**VORLIEGENDER TEXT**
BeGEISTerung – eine not-wendende Tugend in Zeiten wie diesen

Begeisterung

FreiSein durch die Pflege der Begeisterungsfähigkeit

 

Ist Begeisterung überhaupt eine Tugend, also eine hervorragende Eigenschaft oder vorbildliche Haltung? Tatsächlich kommt sie in den klassischen Tugendlisten der Antike, des Christentums sowie der Bürgertugenden nicht vor, was verwunderlich ist, feiern die Christen doch alljährlich zu Pfingsten ein Hochfest des Enthusiasmus. In diesem Begriff versteckt sich auch das Wort „theos“, der griechische Begriff für Gott. Und um ein von Gott begeistert sein – also genauer gesagt: von Gott bzw. vom Geist erfüllt sein – geht es an diesem um den Montag verlängerten Wochenende. Man muss aber beileibe kein Christ sein, um die diesen Feiertagen innewohnende Kraft zu erfassen und für das eigene Leben fruchtbar zu machen.

**EINTRÄGE**
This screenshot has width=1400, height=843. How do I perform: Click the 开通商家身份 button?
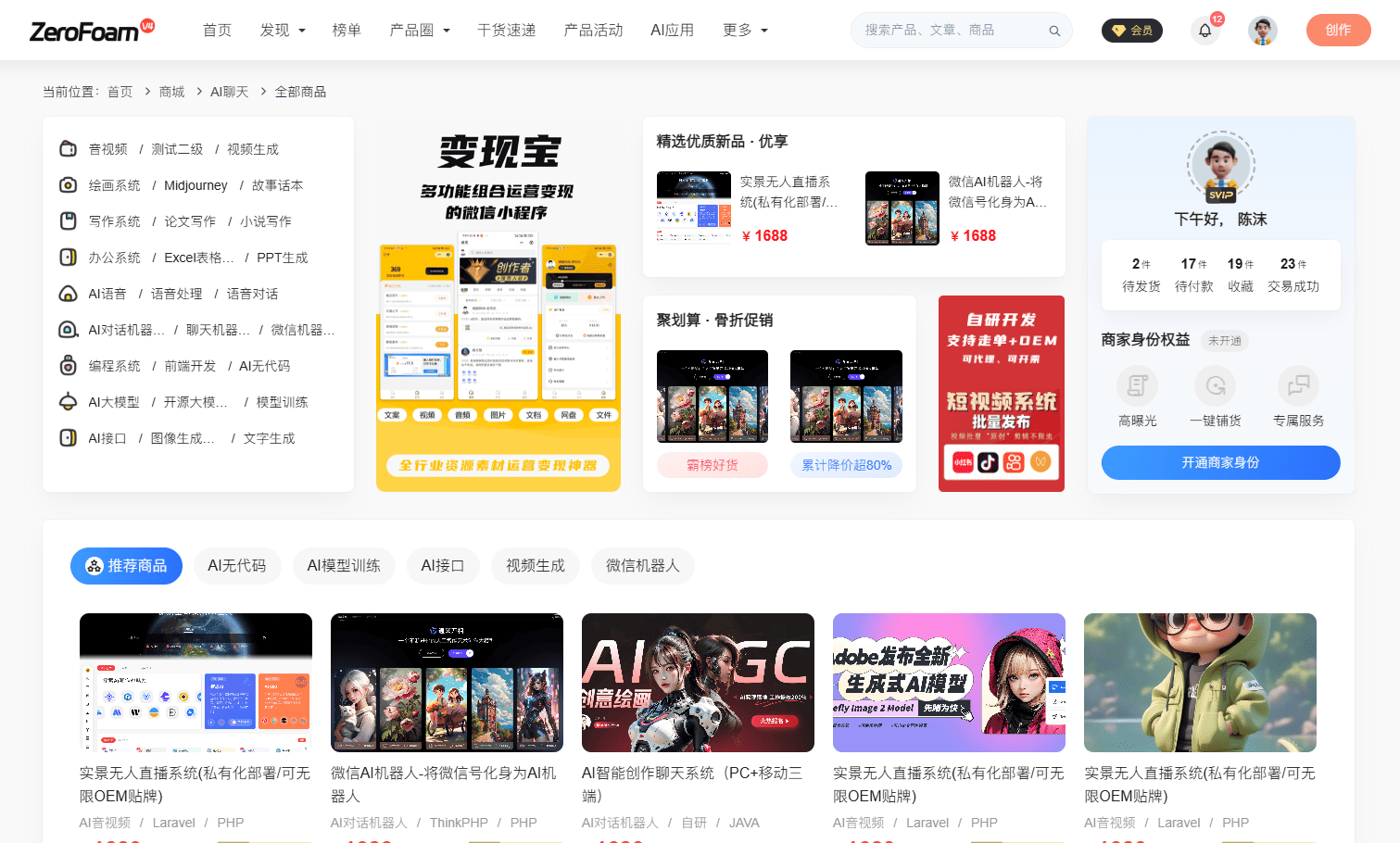click(1219, 462)
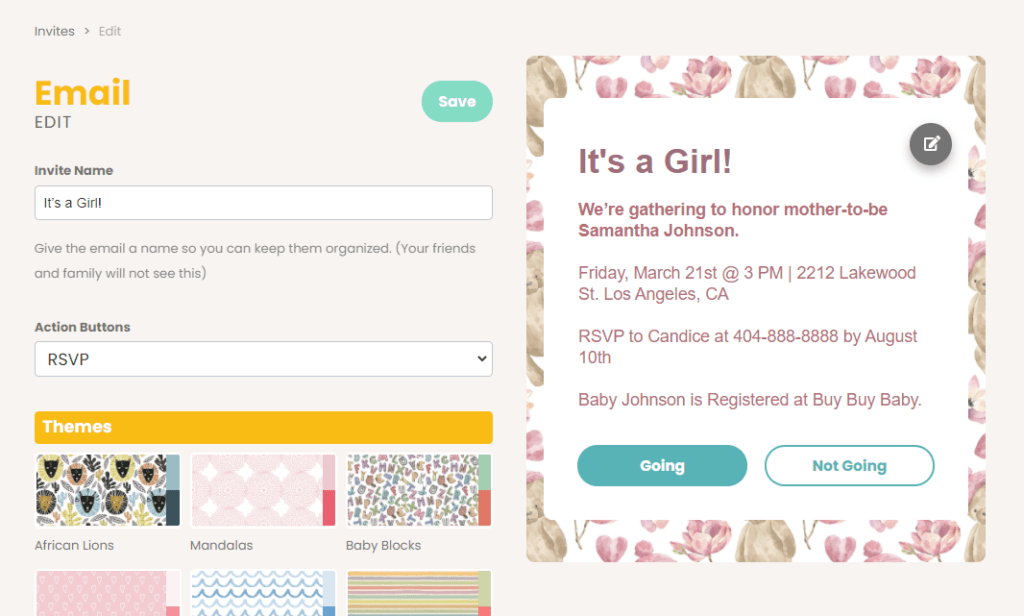Save the email invite
1024x616 pixels.
click(456, 101)
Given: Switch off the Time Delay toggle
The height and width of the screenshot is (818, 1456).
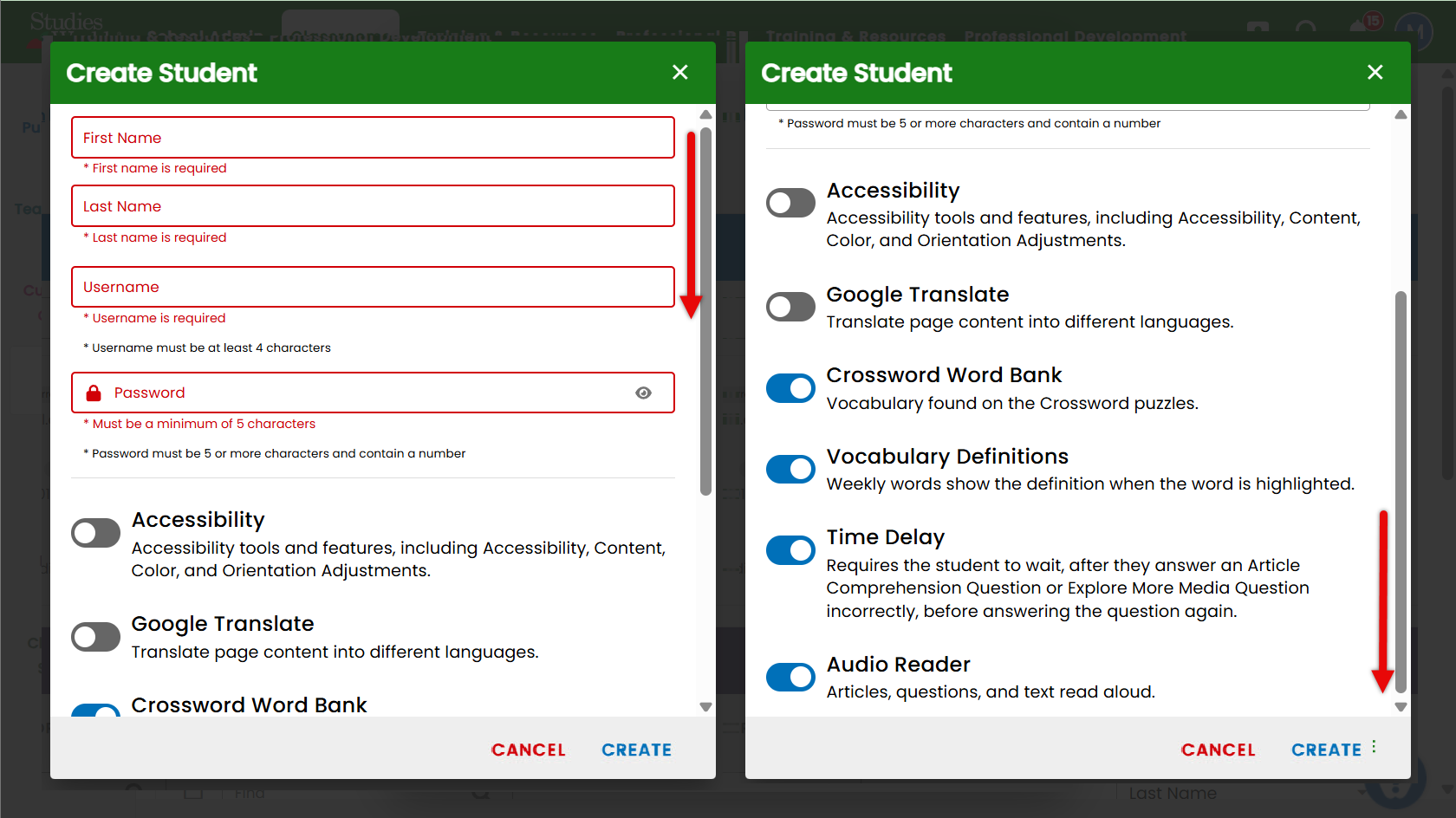Looking at the screenshot, I should (x=790, y=550).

**GESTELLTE AUFGABE A**
Übersetze den folgenden Satz aus dem Text über Begeisterung ins Englische: „Man muss aber beileibe kein Christ sein, um die diesen Feiertagen innewohnende Kraft zu erfassen und für das eigene Leben fruchtbar zu machen.“
**GESTELLTE AUFGABE B**
In welchen Tugendlisten kommt die Begeisterung laut dem Text über Begeisterung nicht vor?
**GESTELLTE AUFGABE C**
Gib den Abschnitt aus dem Text über Begeisterung wortgetreu wieder, der mit „Ist Begeisterung überhaupt“ beginnt und mit „fruchtbar zu machen.“ endet.
Die Einträge stammen aus einer anderen Quelle als der Text.

**AUSGEARBEITETE LÖSUNG A**
But you certainly don't have to be a Christian to grasp the power inherent in these holidays and make it fruitful for your own life.

**AUSGEARBEITETE LÖSUNG B**
In den klassischen Tugendlisten der Antike, des Christentums sowie der Bürgertugenden.

**AUSGEARBEITETE LÖSUNG C**
Ist Begeisterung überhaupt eine Tugend, also eine hervorragende Eigenschaft oder vorbildliche Haltung? Tatsächlich kommt sie in den klassischen Tugendlisten der Antike, des Christentums sowie der Bürgertugenden nicht vor, was verwunderlich ist, feiern die Christen doch alljährlich zu Pfingsten ein Hochfest des Enthusiasmus. In diesem Begriff versteckt sich auch das Wort „theos“, der griechische Begriff für Gott. Und um ein von Gott begeistert sein – also genauer gesagt: von Gott bzw. vom Geist erfüllt sein – geht es an diesem um den Montag verlängerten Wochenende. Man muss aber beileibe kein Christ sein, um die diesen Feiertagen innewohnende Kraft zu erfassen und für das eigene Leben fruchtbar zu machen.